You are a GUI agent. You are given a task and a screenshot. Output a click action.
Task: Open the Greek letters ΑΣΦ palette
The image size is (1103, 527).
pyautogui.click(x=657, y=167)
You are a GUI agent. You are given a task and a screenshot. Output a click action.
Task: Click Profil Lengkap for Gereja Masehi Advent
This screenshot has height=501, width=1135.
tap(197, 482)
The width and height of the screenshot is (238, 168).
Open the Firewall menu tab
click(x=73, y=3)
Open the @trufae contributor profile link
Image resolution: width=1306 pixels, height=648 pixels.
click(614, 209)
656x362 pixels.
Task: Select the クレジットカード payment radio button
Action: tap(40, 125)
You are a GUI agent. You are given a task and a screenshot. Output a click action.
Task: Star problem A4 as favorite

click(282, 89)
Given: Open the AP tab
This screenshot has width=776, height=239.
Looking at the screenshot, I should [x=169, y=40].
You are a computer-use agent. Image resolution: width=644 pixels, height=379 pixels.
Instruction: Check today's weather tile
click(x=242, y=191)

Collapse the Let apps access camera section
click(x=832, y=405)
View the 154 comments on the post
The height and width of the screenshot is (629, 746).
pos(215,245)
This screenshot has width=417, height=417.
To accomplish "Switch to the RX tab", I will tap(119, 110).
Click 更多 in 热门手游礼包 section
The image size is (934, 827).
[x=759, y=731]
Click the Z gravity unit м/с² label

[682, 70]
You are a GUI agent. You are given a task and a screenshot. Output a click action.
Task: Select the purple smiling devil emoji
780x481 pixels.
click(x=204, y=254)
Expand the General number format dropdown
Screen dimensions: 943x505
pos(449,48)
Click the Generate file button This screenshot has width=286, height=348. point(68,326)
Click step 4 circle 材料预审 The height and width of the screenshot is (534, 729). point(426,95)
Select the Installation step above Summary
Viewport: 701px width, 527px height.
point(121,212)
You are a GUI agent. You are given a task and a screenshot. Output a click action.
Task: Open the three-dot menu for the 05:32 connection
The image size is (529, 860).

## To do
Each line above should be duplicated without any alteration.

## Exercise answer
You are a GUI agent. You are given a task and a screenshot. Output a click action.
Task: Open the Greek letters ΑΣΦ palette
The image size is (1103, 527).
pyautogui.click(x=657, y=167)
You are a GUI agent. You are given a task and a screenshot. Output a click action.
Task: Click Profil Lengkap for Gereja Masehi Advent
This screenshot has height=501, width=1135.
tap(197, 482)
The width and height of the screenshot is (238, 168).
Open the Firewall menu tab
click(x=73, y=3)
Open the @trufae contributor profile link
Image resolution: width=1306 pixels, height=648 pixels.
click(614, 209)
656x362 pixels.
Task: Select the クレジットカード payment radio button
Action: tap(40, 125)
You are a GUI agent. You are given a task and a screenshot. Output a click action.
Task: Star problem A4 as favorite

click(282, 89)
Given: Open the AP tab
This screenshot has width=776, height=239.
Looking at the screenshot, I should [x=169, y=40].
You are a computer-use agent. Image resolution: width=644 pixels, height=379 pixels.
Instruction: Check today's weather tile
click(x=242, y=191)

Collapse the Let apps access camera section
click(x=832, y=405)
View the 154 comments on the post
The height and width of the screenshot is (629, 746).
pos(215,245)
This screenshot has width=417, height=417.
To accomplish "Switch to the RX tab", I will tap(119, 110).
Click 更多 in 热门手游礼包 section
The image size is (934, 827).
[x=759, y=731]
Click the Z gravity unit м/с² label

[682, 70]
You are a GUI agent. You are given a task and a screenshot. Output a click action.
Task: Select the purple smiling devil emoji
780x481 pixels.
click(x=204, y=254)
Expand the General number format dropdown
Screen dimensions: 943x505
pos(449,48)
Click the Generate file button This screenshot has width=286, height=348. point(68,326)
Click step 4 circle 材料预审 The height and width of the screenshot is (534, 729). point(426,95)
Select the Installation step above Summary
Viewport: 701px width, 527px height.
point(121,212)
You are a GUI agent. You are given a task and a screenshot. Output a click action.
Task: Open the three-dot menu for the 05:32 connection
The image size is (529, 860).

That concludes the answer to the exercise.